Russian President Vladimir Putin was a taxi driver in his spare time to make ends meet after the collapse of the USSR, which he said marked the end of “historic Russia”, according to a documentary soon to be broadcast on Russian television.
A former KGB secret service agent, Vladimir Putin, who has deplored the fall of the Soviet empire in the past, said some 30 years later that the event remains a “tragedy” for “most citizens”, according to excerpts from the “Russia. Recent History” film to be broadcast on Channel One and reported on by the RIA Novosti agency.
The end of the USSR brought a period of economic instability that plunged many people into poverty as newly independent Russia moved from communism to capitalism.

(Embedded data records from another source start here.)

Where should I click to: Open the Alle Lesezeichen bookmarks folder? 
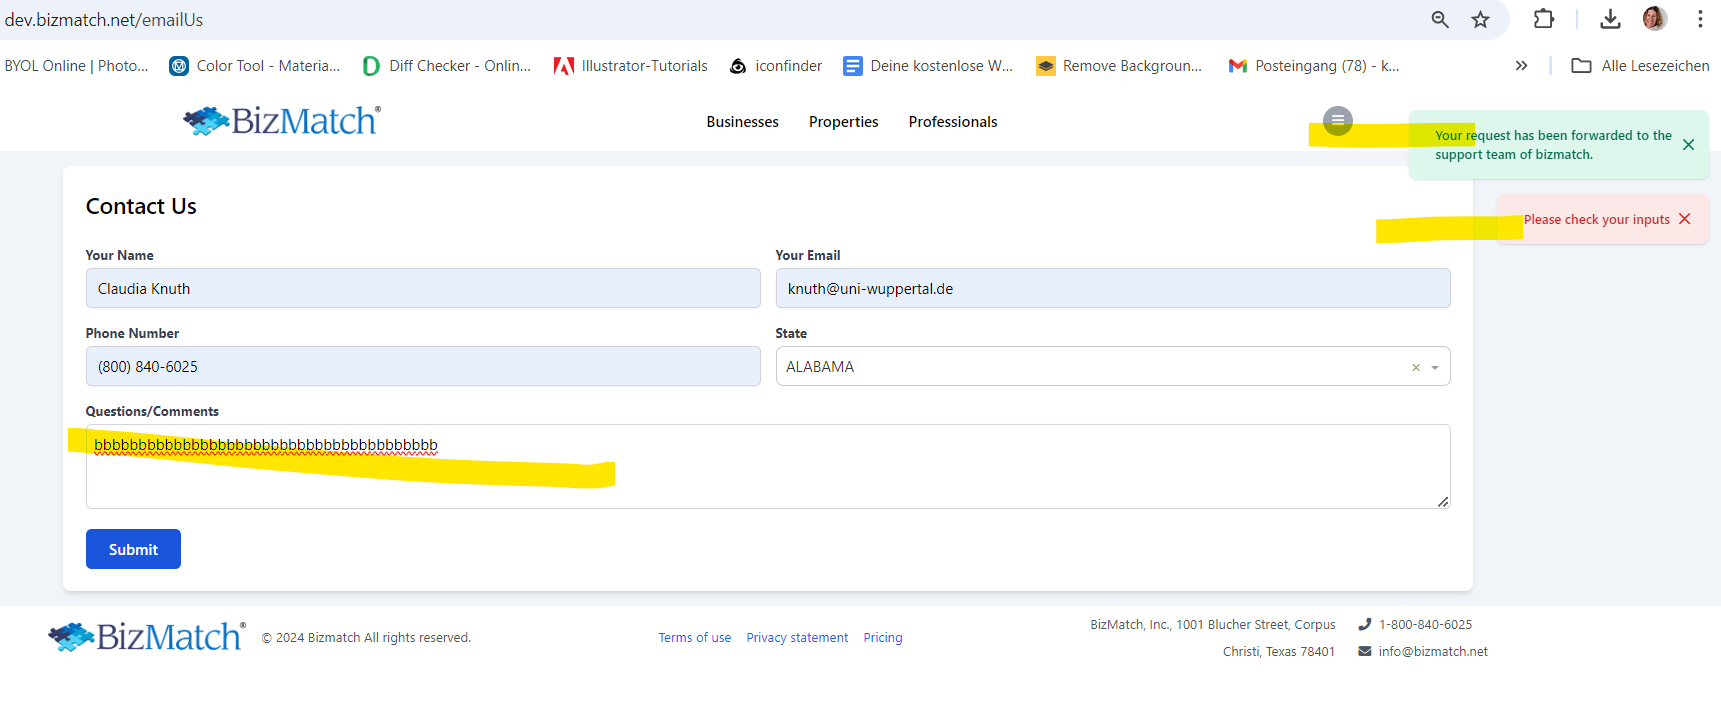tap(1640, 66)
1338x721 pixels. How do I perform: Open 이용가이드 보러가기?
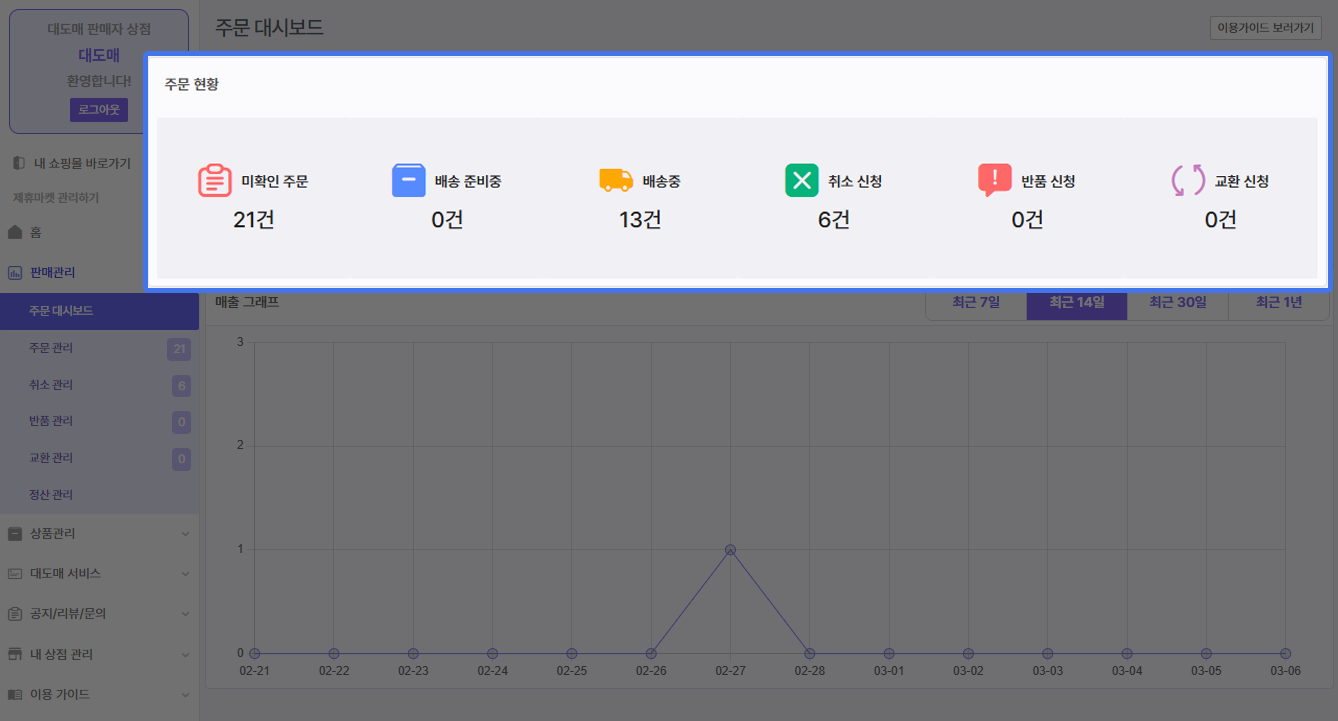click(1264, 28)
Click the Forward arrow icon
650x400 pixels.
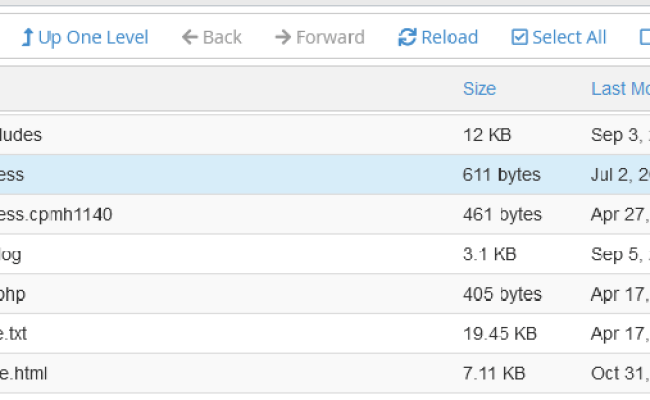(x=282, y=38)
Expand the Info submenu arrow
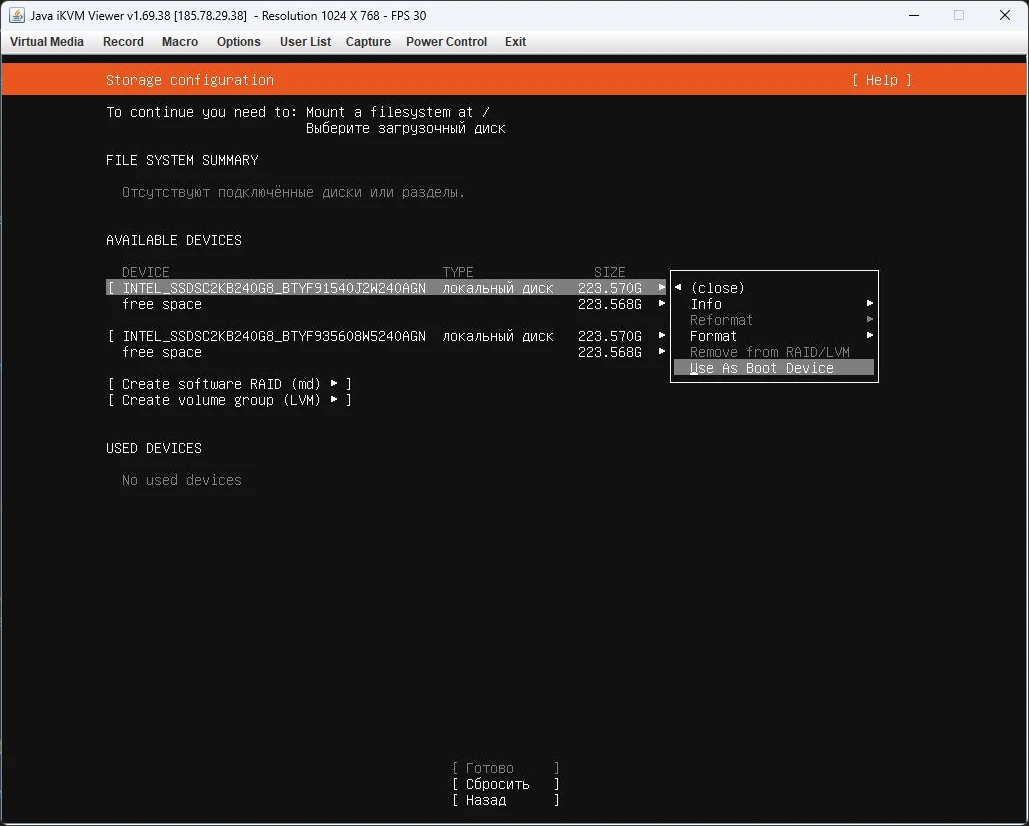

“Sometimes I had to earn a little extra money,” Putin said in the documentary, explaining that he occasionally worked as a taxi driver to supplement his income.
“I mean, earning extra money with the car, as a private driver. It’s unpleasant to talk about it to be honest but, unfortunately, that was the case,” Putin says in the documentary.
A loyal servant of the Soviet Union, Putin was appalled when it collapsed, once calling it “the greatest geopolitical catastrophe of the 20th century”.
“After all, what is the collapse of the Soviet Union? It is the collapse of historic Russia under the name of the Soviet Union,” the Russian leader was quoted in the film as saying.
Russia was the centre of the Soviet Union, which expanded to include 15 republics, stretching from the Baltics in the west to Central Asia.
In 1991, shaken by economic difficulties, the Soviet Union disintegrated and Russia became an independent nation.